Well she also thought atheists who had a positive view of Jesus Christ were Christians.

:doh2:

I don’t think she has been reincarnated. She went on her mission to England, not Guatemala.
I missed that one, but somehow it doesn’t surprise me in the least.
 
Every Mormon I know supports the death penalty. I don’t think they know, or realize, that Catholic social teaching only allows the death penalty in cases where a person cannot be kept safely separate from society. Such as a life sentence. Here in UT, every time a terrible crime is committed the comments section in the newspapers are rife with all sorts of violence that people would like to inflict on the accused, including mutilations, tortures and death. Mormons have vengeance in their hearts. They believe Smith was justified in his shooting of others, Brigham Young continued to teach for decades afterward that vengeance against those responsible for Smith’s death (all of Missouri) was God’s will.
Not only was revenge of the so called prophet Joseph encouraged, it was part of the oaths that people at that time took each time they attended the holy temple. I think that it was well into the last century before the oath to avenge Joe Smiths death was removed from the temple ceremony.
 
I think that it was well into the last century before the oath to avenge Joe Smiths death was removed from the temple ceremony.
And that bitterness still remains in multi-generation LDS families. Read backwards on this thread for more info that relates to me, and many others. 😦
 
Not only was revenge of the so called prophet Joseph encouraged, it was part of the oaths that people at that time took each time they attended the holy temple. I think that it was well into the last century before the oath to avenge Joe Smiths death was removed from the temple ceremony.
From wikipedia article “Oath of vengeance”:
The oath of vengeance was an addition made to the Nauvoo Endowment under the direction of Brigham Young by 1845 in the Nauvoo Temple, soon after the 1844 death of Joseph Smith, Jr…[1] Participants agreed to be bound by the following oath, or something substantially similar:
“You and each of you do covenant and promise that you will pray and never cease to pray to Almighty God to avenge the blood of the prophets upon this nation, and that you will teach the same to your children and to your children’s children unto the third and fourth generation.”

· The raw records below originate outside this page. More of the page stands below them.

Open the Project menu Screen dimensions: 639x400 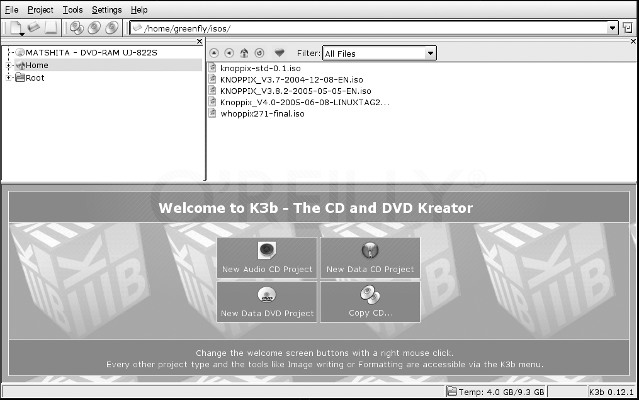(41, 9)
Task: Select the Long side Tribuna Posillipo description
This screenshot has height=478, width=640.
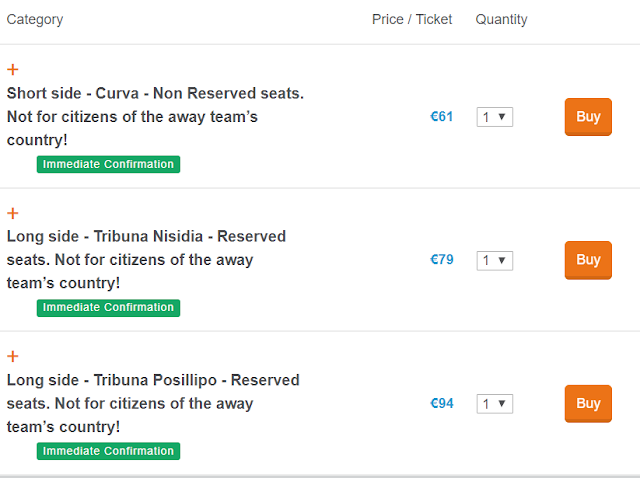Action: coord(153,403)
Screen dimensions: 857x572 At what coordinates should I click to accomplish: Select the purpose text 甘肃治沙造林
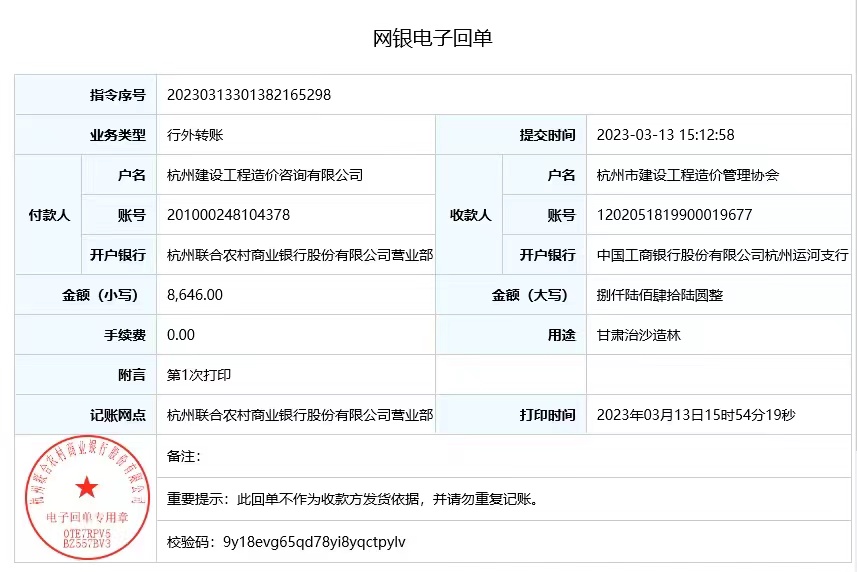click(638, 335)

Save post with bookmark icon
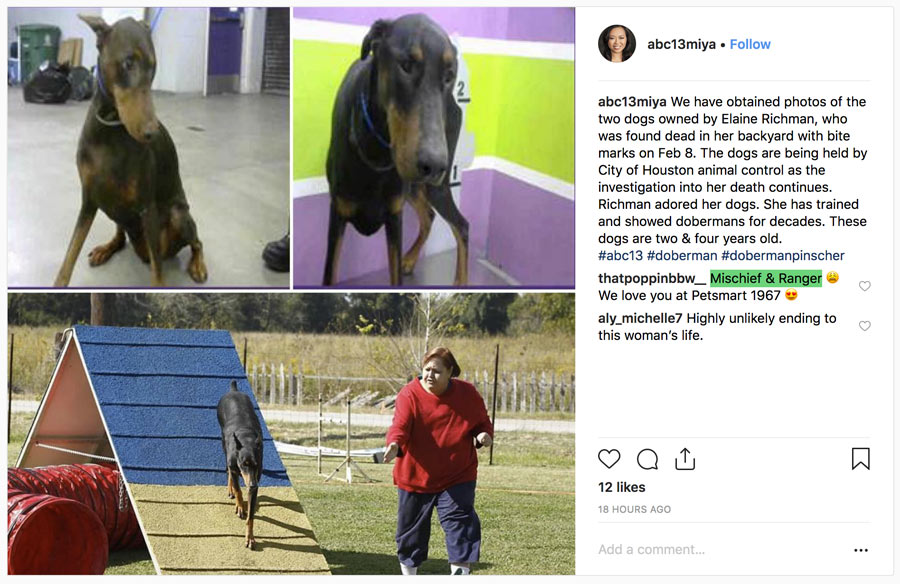tap(860, 459)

Beginning in 1919, LDS Church president Heber J. Grant appointed a committee charged with revising the ceremony, which was done under the direction of Apostle George F. Richards from 1921 to 1927. Richards revised the ceremony to eliminate the oath of vengeance.
 
Thanks, Paul, for supplying that documentation. So the exact date was 1927?
 
And that bitterness still remains in multi-generation LDS families. Read backwards on this thread for more info that relates to me, and many others. 😦
I’m not bitter. But I am sad at some of the comments on this thread. In particular with the fact that a good man was shot down and instead of outrage at those who killed him (who were never brought to justice) it is channeled at the man who was killed and the church he re-established.
 
I’m not bitter. But I am sad at some of the comments on this thread. In particular with the fact that a good man was shot down and instead of outrage at those who killed him (who were never brought to justice) it is channeled at the man who was killed and the church he re-established.
I do not regard Joseph Smith like you regard him. However, that was 170 years ago, and what was done-- was done, and regrettable. Get over it. 🤷 Don’t channel that hatred towards those whose ancestors might have been involved. :rolleyes: Or the state or country where it happened. :rolleyes::rolleyes:
 
I’m not bitter. But I am sad at some of the comments on this thread. In particular with the fact that a good man was shot down and instead of outrage at those who killed him (who were never brought to justice) it is channeled at the man who was killed and the church he re-established.
Perhaps because he was not an innocent man. He was a crook and con man who ran from three states and tried to run from another to avoid the law. He then, as a suspected criminal in jail, illegally had a gun and fired willy nilly down stairs before trying, again, to run, leaving his friends behind. And he did not RE establish anything. He established a huge con.
 
👍👍
I do not regard Joseph Smith like you regard him. However, that was 170 years ago, and what was done-- was done, and regrettable. Get over it. 🤷 Don’t channel that hatred towards those whose ancestors might have been involved. :rolleyes: Or the state or country where it happened. :rolleyes::rolleyes:
Many mormons have their blinders on when it comes to JS, and his entire history.
 
Nope.

But I know of a prophet of God who was a murderer.
It is true, I don’t know if we are talking or thinking about the same person but I can say definetely that Moses was a murderer (since he killed an egiptian) and David organized a murder not by first hand of an innocent guy.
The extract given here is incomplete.